Через полгода она хлопотала на кухне, писала письма друзьям в Нью-Йорк, убирала, творила чудеса в саду. Через восемь месяцев она снова взялась за кисти. Это было полезно для нее: теперь она, казалось, расцветала с каждым днем, становилась все светлее. Ричард Кантлинг не понимал абстракций своей дочери, он предпочитал реалистическое искусство, и поэтому больше всего ему нравился автопортрет, который она написала для него, кончая школу живописи. Тем не менее он улавливал боль в этих новых ее полотнах, чувствовал, что таким образом она ищет очищения, старается выдавить гной их глубокой внутренней раны, и от всего сердца одобрял ее занятие. Процесс творчества не раз проливал бальзам на его собственные раны. Он даже отчасти завидовал ей. Ричард Кантлинг не написал ни слова в течение трех с лишним лет. Сокрушающий коммерческий провал «Подписи под заметкой», его лучшего романа, парализовал и обессилил его. Он надеялся, что перемена обстановки воскресит не только Мишель, а и его. Эта надежда оказалась тщетной.

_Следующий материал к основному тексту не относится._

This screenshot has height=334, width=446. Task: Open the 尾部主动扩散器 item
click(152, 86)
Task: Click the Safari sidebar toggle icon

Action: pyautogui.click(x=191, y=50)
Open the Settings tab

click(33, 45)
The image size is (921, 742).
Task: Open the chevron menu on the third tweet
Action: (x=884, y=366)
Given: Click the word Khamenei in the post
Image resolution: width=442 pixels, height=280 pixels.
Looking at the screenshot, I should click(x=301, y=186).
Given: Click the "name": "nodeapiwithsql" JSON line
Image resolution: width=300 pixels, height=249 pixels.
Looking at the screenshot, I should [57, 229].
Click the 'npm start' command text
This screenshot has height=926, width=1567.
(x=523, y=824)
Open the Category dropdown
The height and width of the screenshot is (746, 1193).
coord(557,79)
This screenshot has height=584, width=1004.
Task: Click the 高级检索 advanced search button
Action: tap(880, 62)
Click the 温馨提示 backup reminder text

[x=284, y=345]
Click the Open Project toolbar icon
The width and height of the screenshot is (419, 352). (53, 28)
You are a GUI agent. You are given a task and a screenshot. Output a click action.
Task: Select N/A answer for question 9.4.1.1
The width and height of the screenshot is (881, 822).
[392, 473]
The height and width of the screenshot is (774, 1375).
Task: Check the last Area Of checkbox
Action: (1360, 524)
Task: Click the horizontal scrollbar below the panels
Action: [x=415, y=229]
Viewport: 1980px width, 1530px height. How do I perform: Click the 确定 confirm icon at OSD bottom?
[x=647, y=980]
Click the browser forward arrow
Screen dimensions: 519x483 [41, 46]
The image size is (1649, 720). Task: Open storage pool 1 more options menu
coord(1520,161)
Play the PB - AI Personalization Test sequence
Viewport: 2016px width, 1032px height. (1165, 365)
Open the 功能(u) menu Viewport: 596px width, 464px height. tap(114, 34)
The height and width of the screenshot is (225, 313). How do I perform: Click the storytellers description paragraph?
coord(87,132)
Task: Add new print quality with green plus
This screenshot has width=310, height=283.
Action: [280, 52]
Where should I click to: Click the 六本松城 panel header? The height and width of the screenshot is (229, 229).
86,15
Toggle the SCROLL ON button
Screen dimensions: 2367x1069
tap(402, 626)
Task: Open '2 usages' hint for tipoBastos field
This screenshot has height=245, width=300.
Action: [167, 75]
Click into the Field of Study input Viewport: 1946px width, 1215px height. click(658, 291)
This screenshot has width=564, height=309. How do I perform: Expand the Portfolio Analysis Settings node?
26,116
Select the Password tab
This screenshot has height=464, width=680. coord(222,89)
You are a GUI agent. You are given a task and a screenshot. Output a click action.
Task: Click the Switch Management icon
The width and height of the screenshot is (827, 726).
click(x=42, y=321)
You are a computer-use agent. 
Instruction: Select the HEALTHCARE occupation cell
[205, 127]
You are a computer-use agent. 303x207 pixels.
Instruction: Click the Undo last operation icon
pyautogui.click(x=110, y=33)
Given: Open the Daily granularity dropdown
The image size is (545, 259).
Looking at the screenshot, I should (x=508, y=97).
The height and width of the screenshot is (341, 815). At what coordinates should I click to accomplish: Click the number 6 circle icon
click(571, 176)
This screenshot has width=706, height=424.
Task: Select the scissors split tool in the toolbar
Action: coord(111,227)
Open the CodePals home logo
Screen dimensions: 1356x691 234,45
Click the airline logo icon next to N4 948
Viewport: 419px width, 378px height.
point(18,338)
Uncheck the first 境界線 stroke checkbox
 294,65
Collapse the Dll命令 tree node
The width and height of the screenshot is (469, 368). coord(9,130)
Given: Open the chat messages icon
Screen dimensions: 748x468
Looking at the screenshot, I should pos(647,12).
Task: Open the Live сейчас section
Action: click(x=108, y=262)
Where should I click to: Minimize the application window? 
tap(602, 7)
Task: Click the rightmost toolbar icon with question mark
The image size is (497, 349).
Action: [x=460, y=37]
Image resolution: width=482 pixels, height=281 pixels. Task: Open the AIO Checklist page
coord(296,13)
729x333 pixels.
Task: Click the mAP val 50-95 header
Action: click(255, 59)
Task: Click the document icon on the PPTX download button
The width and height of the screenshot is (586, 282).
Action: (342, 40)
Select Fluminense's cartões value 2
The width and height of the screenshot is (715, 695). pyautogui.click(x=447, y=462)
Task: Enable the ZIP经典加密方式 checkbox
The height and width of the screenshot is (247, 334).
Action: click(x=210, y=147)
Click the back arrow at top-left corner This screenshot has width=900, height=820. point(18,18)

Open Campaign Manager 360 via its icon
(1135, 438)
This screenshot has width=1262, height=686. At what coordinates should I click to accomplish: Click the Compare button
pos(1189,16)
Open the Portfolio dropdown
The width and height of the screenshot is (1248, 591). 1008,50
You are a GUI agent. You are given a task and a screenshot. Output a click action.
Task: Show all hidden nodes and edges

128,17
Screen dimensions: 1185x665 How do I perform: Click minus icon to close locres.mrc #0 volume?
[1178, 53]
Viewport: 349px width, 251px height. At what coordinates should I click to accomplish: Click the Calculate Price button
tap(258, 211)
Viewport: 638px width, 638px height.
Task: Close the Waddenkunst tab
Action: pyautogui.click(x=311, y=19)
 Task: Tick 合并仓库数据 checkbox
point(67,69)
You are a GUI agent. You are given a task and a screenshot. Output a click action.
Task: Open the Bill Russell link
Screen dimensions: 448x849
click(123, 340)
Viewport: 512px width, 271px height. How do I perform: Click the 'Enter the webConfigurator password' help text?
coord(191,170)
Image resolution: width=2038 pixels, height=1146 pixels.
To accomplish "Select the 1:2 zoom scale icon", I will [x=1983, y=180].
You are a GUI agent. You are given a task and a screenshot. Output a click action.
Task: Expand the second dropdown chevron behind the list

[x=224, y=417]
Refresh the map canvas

Но по крайней мере Мишель вернулась к жизни.
А потом, поздно вечером, когда Кантлинг уже лег, его дверь открылась, в спальню вошла Мишель и села на кровати. Она была босая, в фланелевом халатике, испещренном крохотными розовыми цветочками.
— Папочка, — сказала она невнятно.
Кантлинга разбудил скрип двери. Он сел на постели и улыбнулся дочери.
— Привет! — сказал он. — А ты пила!
Мишель кивнула.
— Я возвращаюсь, — сказала она. — И набиралась храбрости, чтобы сказать тебе.
— Возвращаешься? — переспросил Кантлинг. — Но не в Нью-Йорк же? Ты шутишь!
— Я должна, — сказала она. — Не волнуйся. Мне лучше.
— Останься. Останься со мной, Мишель. Нью-Йорк не подходит для жизни.
— Я не хочу возвращаться. Мне страшно. Но я должна. Там мои друзья. Там моя работа. И там моя жизнь, папочка. Мой приятель Джимми… Ты помнишь Джимми? Он главный художник маленького издательства, выпускающего книги в бумажных обложках, и он обещает мне работу — заказы на обложки. Он написал. Мне больше не придется обслуживать столики.
— Я не верю свои ушам, — сказал Ричард Кантлинг. — Как ты можешь вернуться в этот проклятый город после того, что с тобой там произошло?
— Потому-то я и должна вернуться, — отступала Мишель.
— Этот тип, то, что он сделал… сделал со мной… — Ее голос прервался, она судорожно вздохнула и овладела собой. — Если я не вернусь, получится, что он выгнал меня оттуда, отобрал у меня мою жизнь — моих друзей, мое творчество, ну все. Я не могу позволить ему это, не могу допустить, чтобы он меня так запугал. Я должна вернуться и взять то, что принадлежит мне, доказать, что я не боюсь.
Ричард Кантлинг беспомощно смотрел на дочь. Протянул руку, нежно погладил длинные шелковистые волосы. Наконец-то она сказала что-то, укладывающееся в его собственные понятия. Он бы поступил точно так же — тут у него не было сомнений.
— Я понимаю, — сказал он. — Без тебя здесь будет очень одиноко, но я понимаю. По-настоящему.
— Мне страшно, — сказала Мишель. — Я купила билет на самолет. На завтра.
— Так скоро?
— Я не хочу откладывать, пока не струсила совсем, — ответила она. — По-моему, мне еще никогда не было так страшно. Даже тогда… когда это происходило. Нелепо, правда?
— Нет, — ответил Кантлинг. — Вовсе нет.
— Папочка, обними меня, — сказала Мишель и прильнула к нему.